Après deux films non distribués en France (Moebius et One on One), le cinéma de Kim Ki-duk retrouve une place sur les écrans français avec l’histoire d’un pêcheur nord-coréen qui franchit la frontière par erreur et se trouve accusé à tort d’être un espion. Adoptant une approche politique inédite dans sa filmographie et un style plus tenu qu’à son habitude, le cinéaste met en scène dans Entre deux rives la haine que se vouent les deux Corée et l’artificialité des antagonismes nationaux.
Deux ennemis en miroir
Lorsque Nam Chul-woo, Nord-Coréen qui pêche quotidiennement pour nourrir sa famille, voit sa barque dériver dangereusement vers la frontière, il refuse de quitter l’embarcation et échoue sur la rive sud.

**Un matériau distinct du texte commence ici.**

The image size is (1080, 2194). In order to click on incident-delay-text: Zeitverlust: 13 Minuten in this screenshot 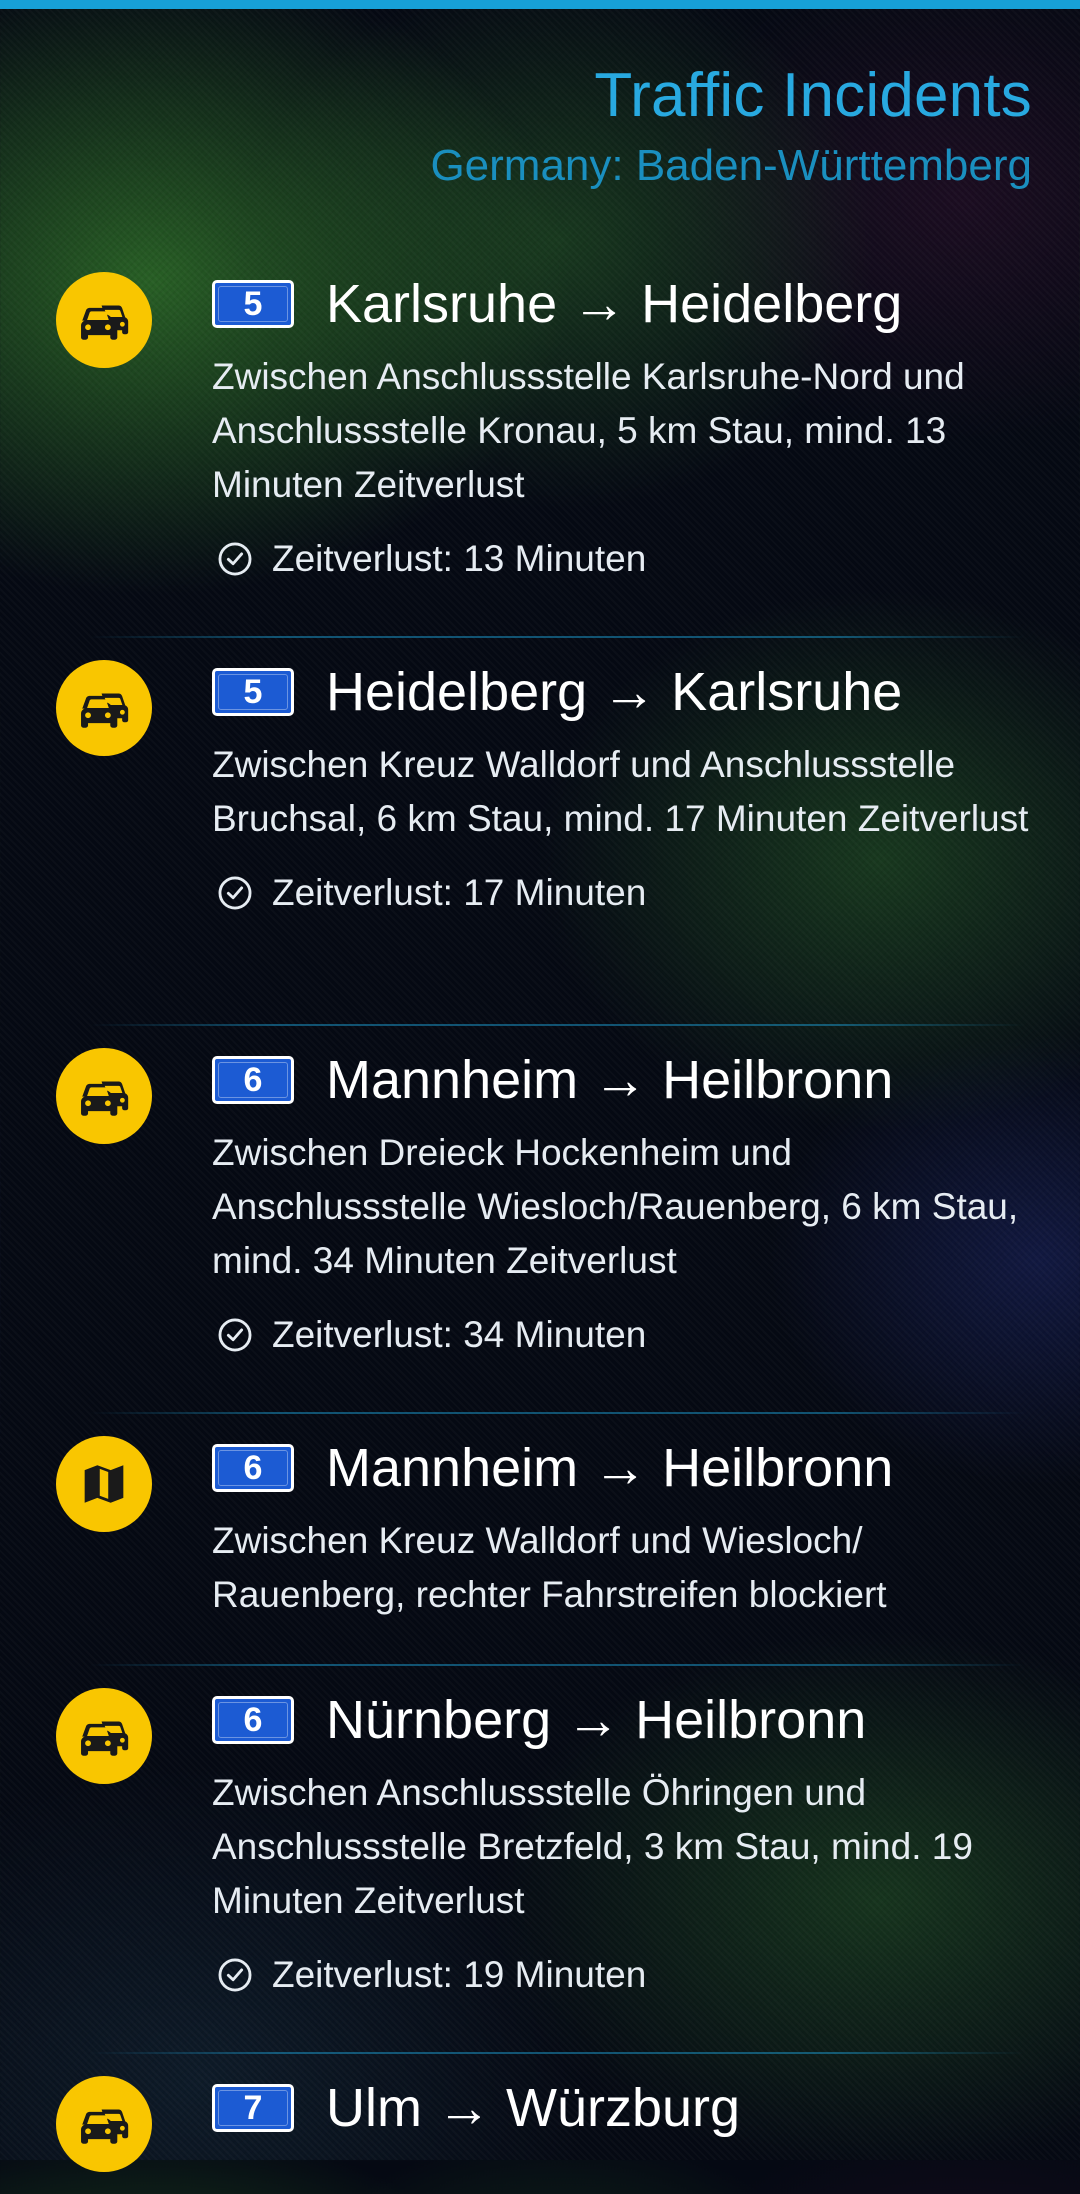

Ce choix lui est reproché par les deux pays : pourquoi ne pas avoir sauté dans l’eau et rejoint à la nage la mère patrie ? Pourquoi avoir échoué sur la rive démocratique si ce n’est pour infiltrer le pays et jouer l’espion ? Braquée sur son personnage, la caméra de Kim Ki-duk suit au quotidien l’incarcération de Nam Chul-woo, qui doit affronter l’inquisition d’un enquêteur obsessionnel et les tentations du monde libre, sous l’œil bienveillant d’un jeune gardien, avant d’être renvoyé en Corée du Nord et d’y subir le même interrogatoire. D’une prison à l’autre, les couleurs et les cadrages sont les mêmes. Cette trajectoire permet au cinéaste de dresser le portrait du poison qui divise la Corée : celui de la haine mutuelle des deux camps, entretenue par la construction patiente de preuves acculant l’adversaire et la paranoïa de voir échapper un potentiel traître ou espion. Le parallélisme est particulièrement marqué : d’un côté comme de l’autre, la même attention médiatique (le montage qui invite à comparer les photographes des deux côtés du lac), les mêmes méthodes d’interrogatoire. Derrière un discours politique inattendu, Kim Ki-duk parsème son film de scènes qui évoquent le reste de sa filmographie (L’Île et Arirang notamment) : scène d’amour inaugurale d’une certaine brutalité, longs plans sur l’eau du lac, tachée de petits personnages isolés, intérieurs rustiques et repas simples, scène de défécation explicite…
Film de torture
Bien qu’un peu didactique, Entre deux rives a l’intérêt de mettre en scène une Corée du Nord trop rare au cinéma (plusieurs plans d’extérieurs sont « volés » depuis la frontière) et parvient à faire ressentir la menace d’un piège qui se referme sur un homme banal (le titre coréen signifie « le filet », en référence à celui qui bloque le moteur de la barque au début du film, comme au filet du système qui se resserre sur le héros). Pour autant, certains personnages secondaires, qui développent des sentiments plus mesurés, voire amicaux, à l’égard de Nam Chul-woo, semblent montrer, à l’image de ces beaux plans sur la surface trouble du lac, que la frontière entre les deux États est plus labile qu’elle n’y paraît. Le trait le plus remarquable du film est la mise en scène de la manière dont les Coréens du sud perçoivent les Coréens du nord : Nam Chul-woo est considéré tantôt comme un espion dont il faut chercher les aveux, tantôt comme une victime qu’il faut libérer de son propre pays, ou encore comme un cousin rural, à l’accent étrange. Kim Ki-duk orchestre face à cela une double résistance de son personnage : au lavage de cerveau auquel le soumet son geôlier en lui demandant de réécrire sans cesse son histoire, aux tentations que représentent un bon repas, les lumières de Séoul, l’attrait des filles de joie… En refusant, dès qu’il y entre, de regarder la Corée du Sud (le personnage s’obstine à garder les yeux fermés et à se cacher le visage), Nam Chul-woo rappelle le pouvoir de fascination que Séoul peut avoir, face à un pays qui contrôle toutes les images. Les scènes de ville, la nuit, évoquent les thrillers coréens inondés de néons : un genre qu’Entre deux rives ne fait qu’effleurer, et qu’il aurait pu explorer davantage pour contrebalancer le discours politique général dans l’ensemble trop appuyé.